One thing to note is that the methods on a trait are all public! You don't have to put a visibility modifier, pub, on them because they're by default visible.

Implementing a trait on a type

Now let's look at how to implement a trait on a type. After you've defined a trait, and a struct, you impl the trait.

For example, let's say we make a trait called Printable with a print method. We will also create a struct to implement the trait.

#![allow(unused)]
fn main() {
trait Printable {
    fn print(&self);
}

struct Ship {
    name: String
}

impl Printable for Ship {
    fn print(&self) {
        println!("<Ship name=\"{}\">", self.name);
    }
}
}

There is one other way you can impl a trait, and it's pretty incredible. You can tell the compiler to derive the implementation. This is only doable for traits that implement some auto derive functionality.

A lot of the built-in traits, like Debug and PartialEq, can be derived. Here's how you derive those for a simple struct containing a string and a number:

#![allow(unused)]
fn main() {
#[derive(Debug, PartialEq)]
struct PirateShip {
    name: String,
    masts: f32, // float since you can have part of a mast
}
}

Note: You can impl any trait on a type that you define. And you can impl a trait that you define on any type. But you cannot impl a trait that you didn't define on a type that you didn't define. This prevents having multiple impls of the same trait on the same type if different crates both impl it.

Using traits

There are a few ways you can use a trait. You can use methods from the trait on a struct that impls the trait. Or you can accept the trait as a parameter to a function, or return it as the return type. (You can also use them as part of generics; we'll cover that with generics.)

Calling methods from traits

To call a method that's on a trait, you have to use that trait to make it visible. This is mostly so that you don't have collisions from traits with the same methods on the same type.

As an example, there's a trait in the standard library called Read. It lets you read bytes from a source. Lots of types impl Read, and one that does is &[u8], but you can't use it unless you use it.

This example won't compile:

#![allow(unused)]
fn main() {
let mut s: Vec<u8> = "sad example".into();
let mut buf: [u8; 32] = [0; 32];
(&s[..]).read(&mut buf);
}

But by bringing std::io::Read into scope, it does compile!

#![allow(unused)]
fn main() {
use std::io::Read;

let mut s: Vec<u8> = "sad example".into();
let mut buf: [u8; 32] = [0; 32];
(&s[..]).read(&mut buf);
}

If you run into a situation where a method seems like it should be on a type but your tooling or the compiler are saying it isn't, look at if you're missing a use somewhere.

Traits as parameters

If we know that a function only needs something that implements a trait, we can pass it in with impl.
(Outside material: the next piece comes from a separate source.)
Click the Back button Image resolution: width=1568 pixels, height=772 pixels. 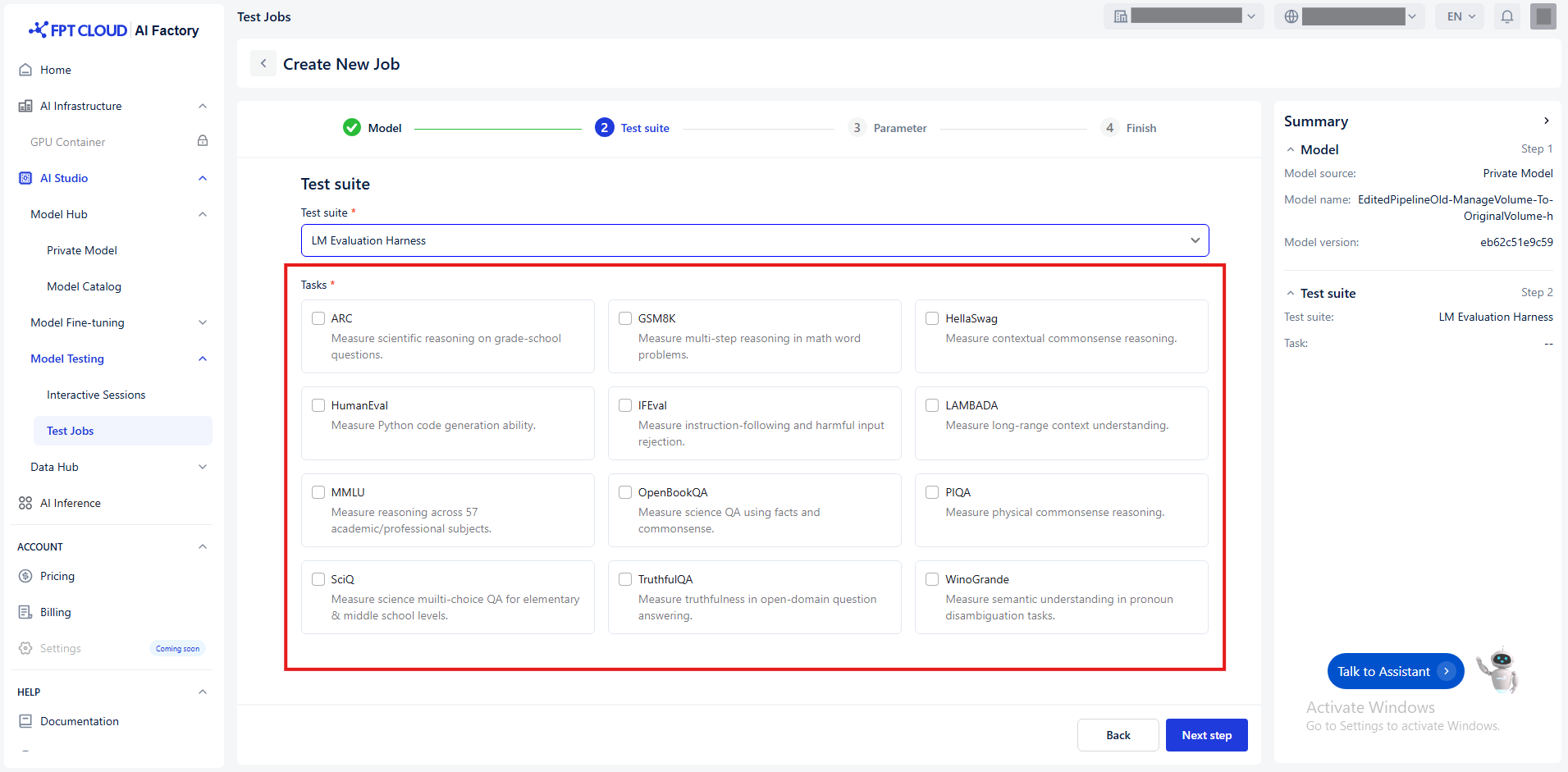tap(1118, 735)
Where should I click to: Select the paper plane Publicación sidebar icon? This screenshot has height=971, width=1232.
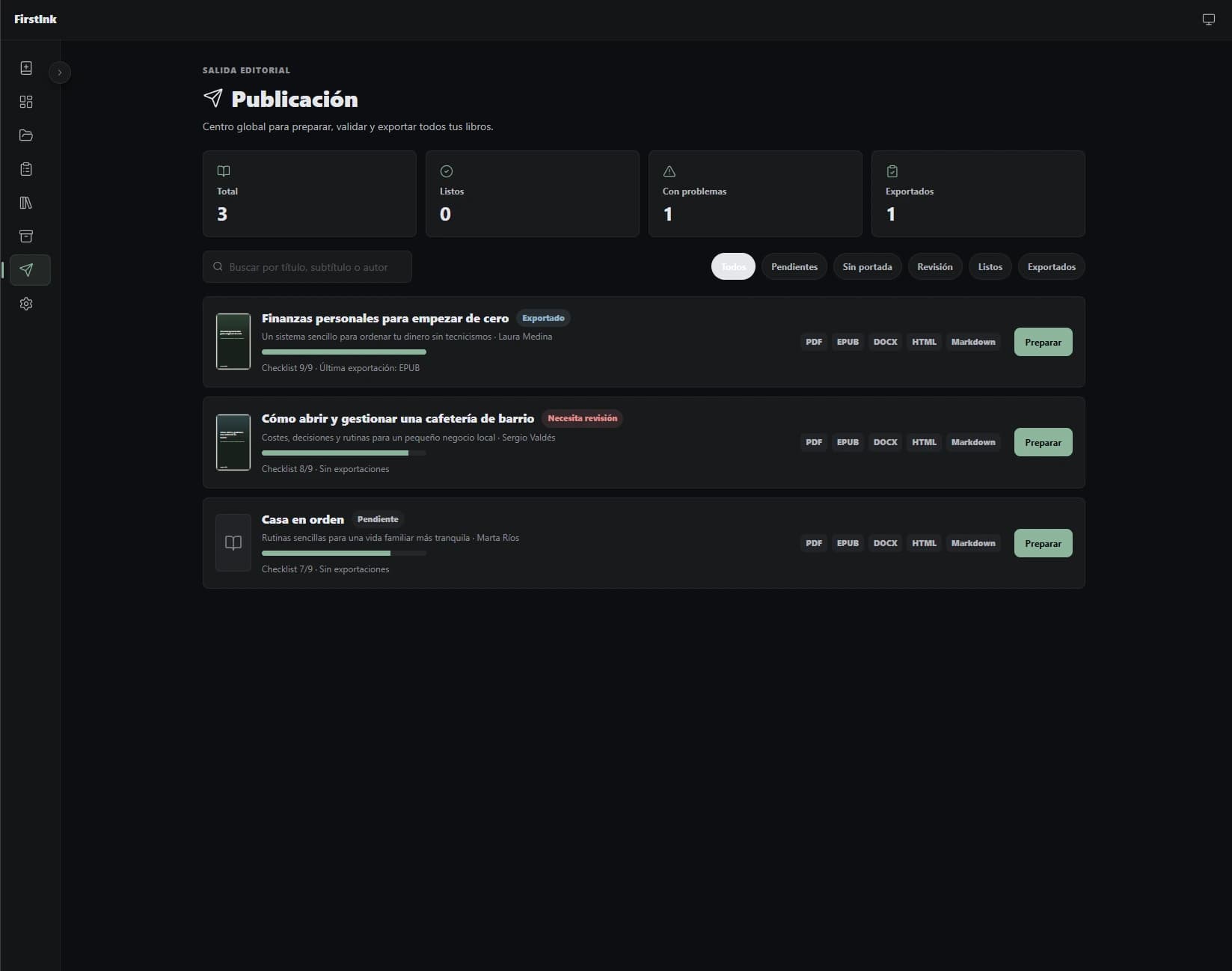[26, 270]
Let's say we're writing a function which needs a key-value store, but we don't care which one. Then we can write this function to accept any key-value store:

#![allow(unused)]
fn main() {
fn save_record(kv: &impl KeyValueStore) {
    // use the key value store somehow
}
}

Code that passes in a type that doesn't impl KeyValueStore will not compile, and you can be sure that this will work. At compile time, the type is resolved to be the concrete type.

Traits as return types

You can also use the impl keyword for return types to specify that you're returning a value that impls the trait. For example, you could define something that returns a KeyValueStore:

#![allow(unused)]
fn main() {
fn create_in_memory_kvstore(config: Config) -> impl KeyValueStore {
    // create and return the KeyValueStore
    todo!()
}
}

The thing to note is that the function can only return one type. If you have multiple implementations of the trait, you cannot have one branch which returns type A and one which returns type B. At compile time, the compiler needs to be able to swap out impl KeyValueStore for the one specific type which you're going to return.

Exercises:

  1. Go back to our pirate ship struct. Based on this, define a trait for any sort of Vessel, which has one method: mutiny.
  2. Implement Vessel for PirateShip.
  3. Create a new kind of vessel (NavalShip?) and implement Vessel for it.